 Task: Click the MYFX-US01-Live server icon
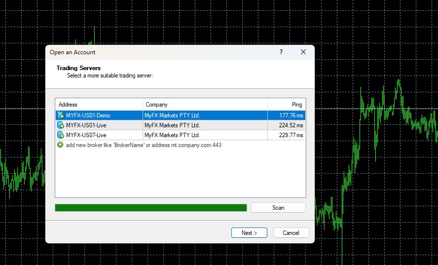point(61,125)
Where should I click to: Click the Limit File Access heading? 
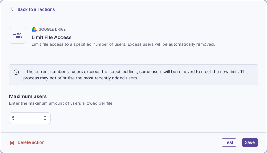click(51, 37)
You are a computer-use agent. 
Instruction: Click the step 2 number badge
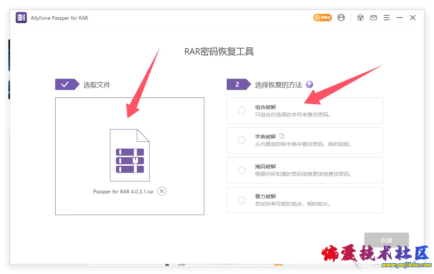(x=238, y=84)
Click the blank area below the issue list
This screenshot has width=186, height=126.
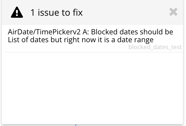[x=92, y=88]
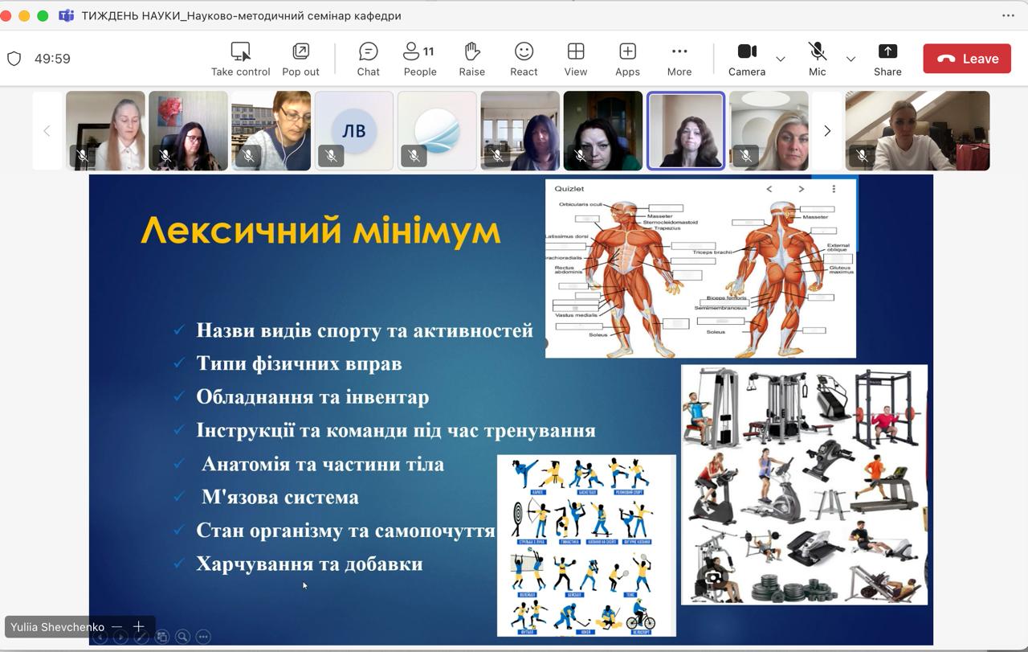Open the meeting Chat panel
Viewport: 1028px width, 652px height.
(368, 59)
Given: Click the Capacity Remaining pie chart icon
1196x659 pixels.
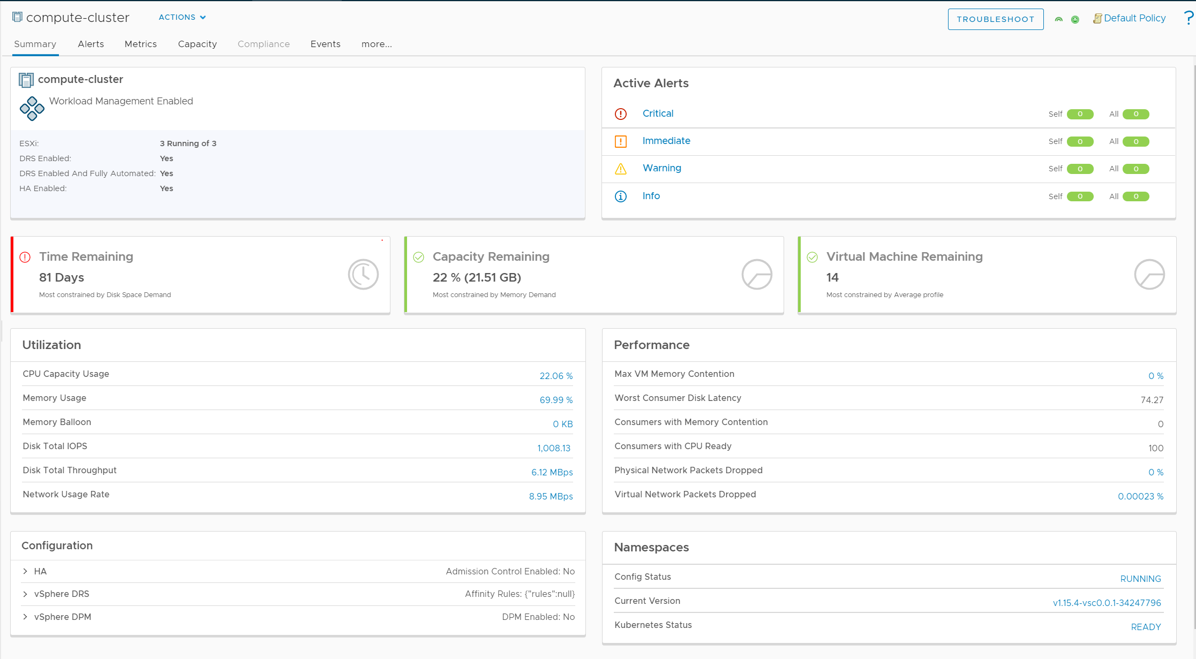Looking at the screenshot, I should click(x=754, y=274).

_ _ _ _

• **EXERCISE OBJECTIVE**
Write the data above out again exactly, minus its pictures.

• **RESPONSE FOR THIS EXERCISE**
 Task: Click the MYFX-US01-Live server icon
point(61,125)
Where should I click to: Click the Limit File Access heading? 
click(51, 37)
You are a computer-use agent. 
Instruction: Click the step 2 number badge
(x=238, y=84)
Click the blank area below the issue list
This screenshot has width=186, height=126.
[x=92, y=88]
Open the meeting Chat panel
Viewport: 1028px width, 652px height.
(368, 59)
Given: Click the Capacity Remaining pie chart icon
1196x659 pixels.
Looking at the screenshot, I should click(x=754, y=274).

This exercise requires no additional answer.